Though the Spectator appear to have been blind to the successes and the hard work put in by the EXCO, “What status does Nishantha Ranathunga hold to contest for the position of President” when in 2015 he was appointed Secretary to an Interim Committee to run the SLC with the patronage of the Mahinda Rajapaksa’s governance?

Ranathunga allegedly abused his position as Secretary of Sri Lanka Cricket to award his family concern the CSN TV broadcasting rights of SLC International matches. The question arises as to how and why Sumathipala didn’t object to his nomination nor why the Election Committee did not disqualify him.

As an ardent fan of cricket, and as a past cricketer of a school in the Gampaha District I have played school and club cricket over a period of time. Though, not involved in cricket administration as at present, I follow the game without reservations, be it domestic premier matches or international matches whenever a foreign team is on inbound tour.

The Cricket Board elections had no flaw in the nominations and it is shocking to note that Ranathunga chose to file action for an Interim Order to prevent a just and fair election fixed as set out by Sri Lanka Cricket and approved by the Sports Minister.

While the SLC had conformed and complied with the Sports Minister’s instructions, the stay order of the election is sure to ruin the successes of the Sri Lanka team in the incoming tours by South Africa in July and August and the England team in October and November.

Credit should go to Thilanga Sumathipala and the Executive Committee for managing the Cricket Board which was known to be heavily in debt and to turn around the SLC into a profitable Board.

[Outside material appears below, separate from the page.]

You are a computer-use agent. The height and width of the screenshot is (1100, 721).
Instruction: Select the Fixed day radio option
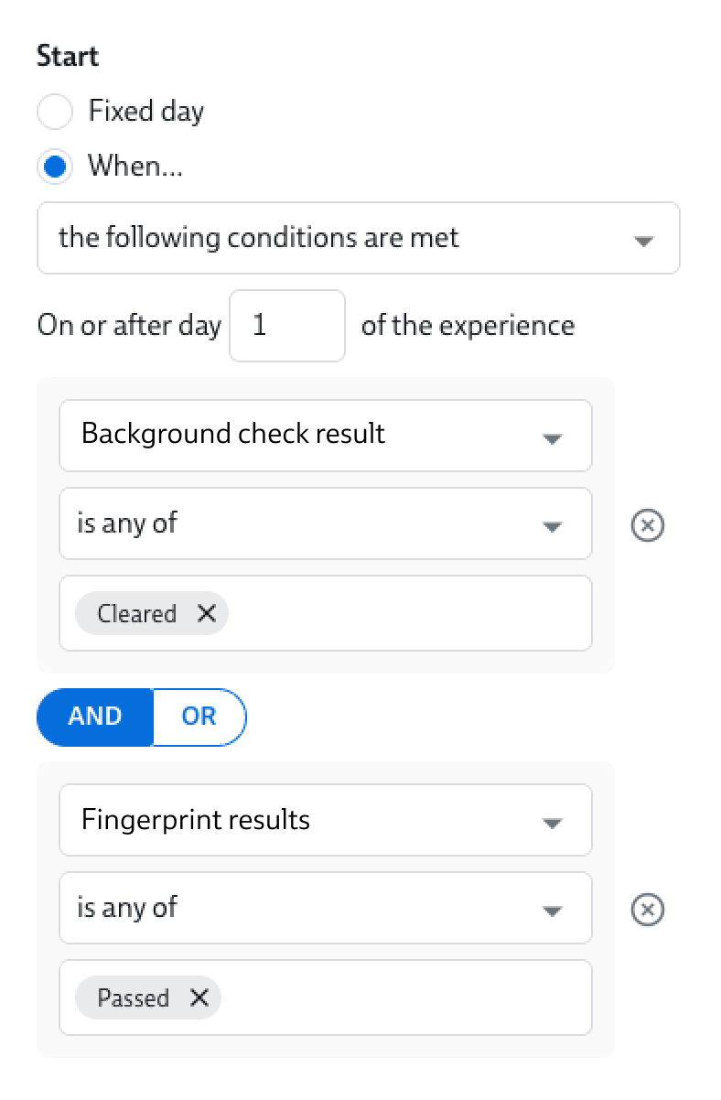point(55,113)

According to the SLC Annual Report, Cricket Associations, and Clubs have been paid Millions to develop the infrastructure besides which plant,equipment and cricket gear have been donated to improve the game island wide, while player fees have been raised by 30%.

Unfounded, malicious, baseless and bogus allegations which is brought up each time an SLC election is held is a racket continuing when Thilanga Sumathipala contests as President.

It is about time that the SPECTATOR knew that Nishantha was NO match for Thilanga at the SLC elections.

Performances to win matches are in the hands of the players and backup staff. Any test playing country could suffer defeat after defeat. Time will solve the problems with good performances by the players in the near future.

While this is so, a media release by an international network AL JAZEERA have dug into a garbage pit with worldwide publicity to say “ Galle Stadium is Pitch Fixing “ and have named a couple of cricketers and stadium officials.

This appears a set up scandal by those opposing Thilanga.

Sri Lanka as a country should be happy and proud to have a man like Thilanga Sumathipala to hold onto the mantle of Sri Lanka Cricket for some more time as the Sports Law provides. The last two years the SLC was much better managed compared to Interim Committees. I wish to see the same EXCO returned at an early election rather than a Sports Ministry management.